Fiz faculdade de comunicação social, depois me tornei bacharel em direito, me casei, tive duas filhas e me separei.

Aos trinta anos, período da transição entre o casamento e a separação,  comecei a perceber que não ouvia mais a música ambiente e isso me levou a consultar o Dr. Martinho da Rocha que, diante dos  exames realizados aqui e no  exterior,  confirmou o diagnóstico de  otosclerose coclear bilateral idiopática. Inoperável e progressiva.

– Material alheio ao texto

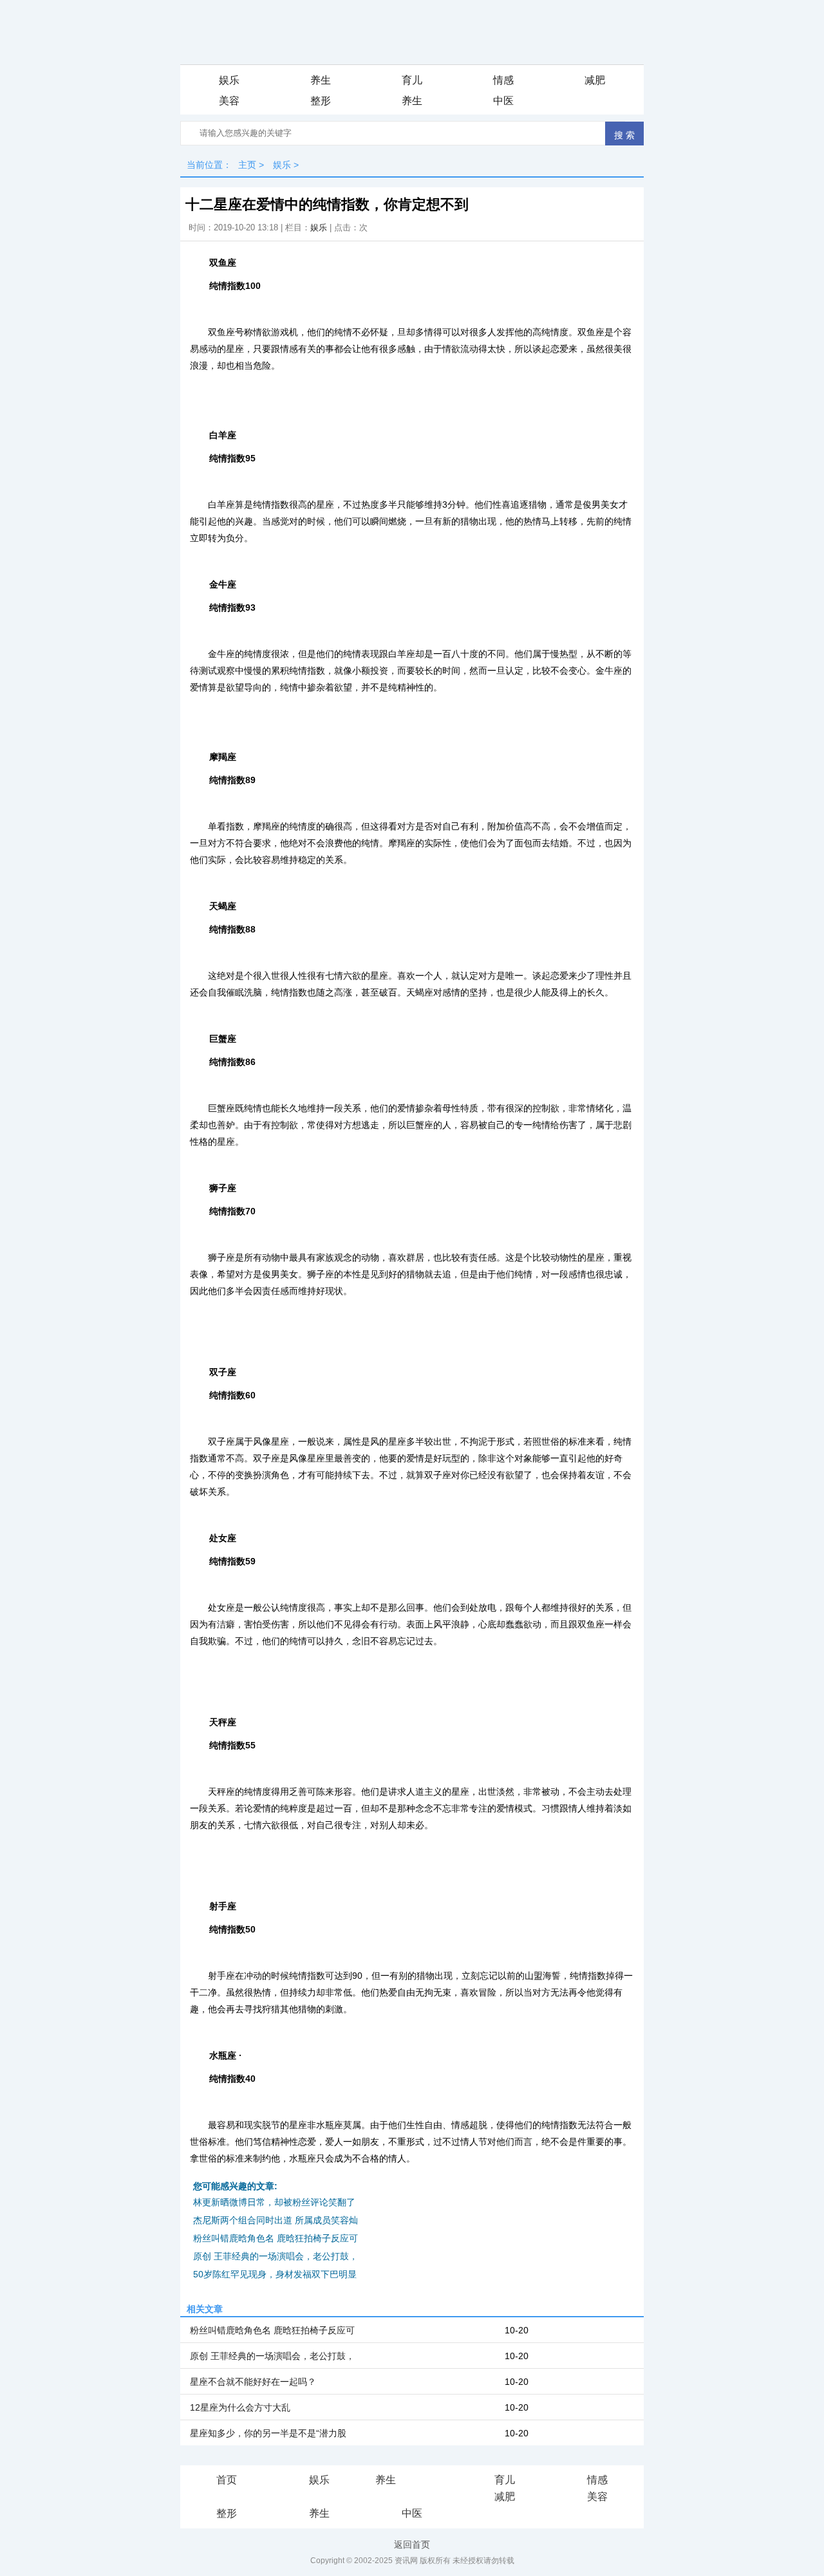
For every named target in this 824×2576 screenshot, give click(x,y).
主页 (247, 165)
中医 (503, 100)
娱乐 (229, 80)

Eu engoli aquilo, como se fosse um homem e prossegui. Comecei a usar AASI bilateral.  Não tive tempo de viver a fase de negação. Aceitei e segui a vida. Ninguém na família era surdo, salvo meu pai e uma tia que perderam um pouco de audição já na terceira idade. Mas eu tinha que encontrar o meu caminho. Duas filhas nas costas, um casamento desfeito e o enorme desejo de não depender de ninguém.

Decidi estudar para concurso  público. Persistência e força de vontade nunca me faltaram.

Nessa época, Deus foi muito meu amigo  e colocou de volta na minha vida um ex namorado que foi e é até hoje, meu verdadeiro anjo da guarda. Cuidou das minhas filhas junto com minha mãe, por todo o tempo em que eu estudava. Se sou o que sou hoje, devo isso a ele e minha gratidão será eterna.

Para atingir meus objetivos, estudei religiosamente por dois anos. Sem final de semana, sem festa, só livros e cursos. Deu certo.  Acabei passando, com louvor, em três  concursos da área jurídica: procurador do estado, defensor público  e promotor de justiça.

Eu acredito, piamente, que a otosclerose nasceu comigo mas estava quietinha e o estopim para detoná-la foi a conjunção do stress do casamento com a obssessão de passar no concurso.

Nas últimas provas orais, eu já sentia  dificuldade de compreender tudo que meus examinadores falavam mas ninguém, exceto eu, percebia isso. Escolhi ser Procuradora do Estado do Rio de Janeiro e valeu a pena me dedicar.

O tempo foi passando e eu fui crescendo na profissão. Fiz  pós graduação, MBA, entrei de sócia em um grande escritorio, encarei, enfim, um por um, todos os meus desafios. Cheguei  a chefiar  um tribunal administrativo por 12 anos. Minha função era defender o Estado, e para isso eu tinha que sustentar oralmente e rebater, ato contínuo, o que os advogados argumentavam  da tribuna.

Ouvi e resisti a todo tipo de microfonia, troquei de aparelho auditivo tantas vezes quanto foi possível, passei por todo o stress que quem não escuta passa quando não tem tempo de decodificar o que ouve. Eu me esforcei ao máximo para corresponder ao que todos esperavam de mim. Mas paguei por isso um preço muito alto.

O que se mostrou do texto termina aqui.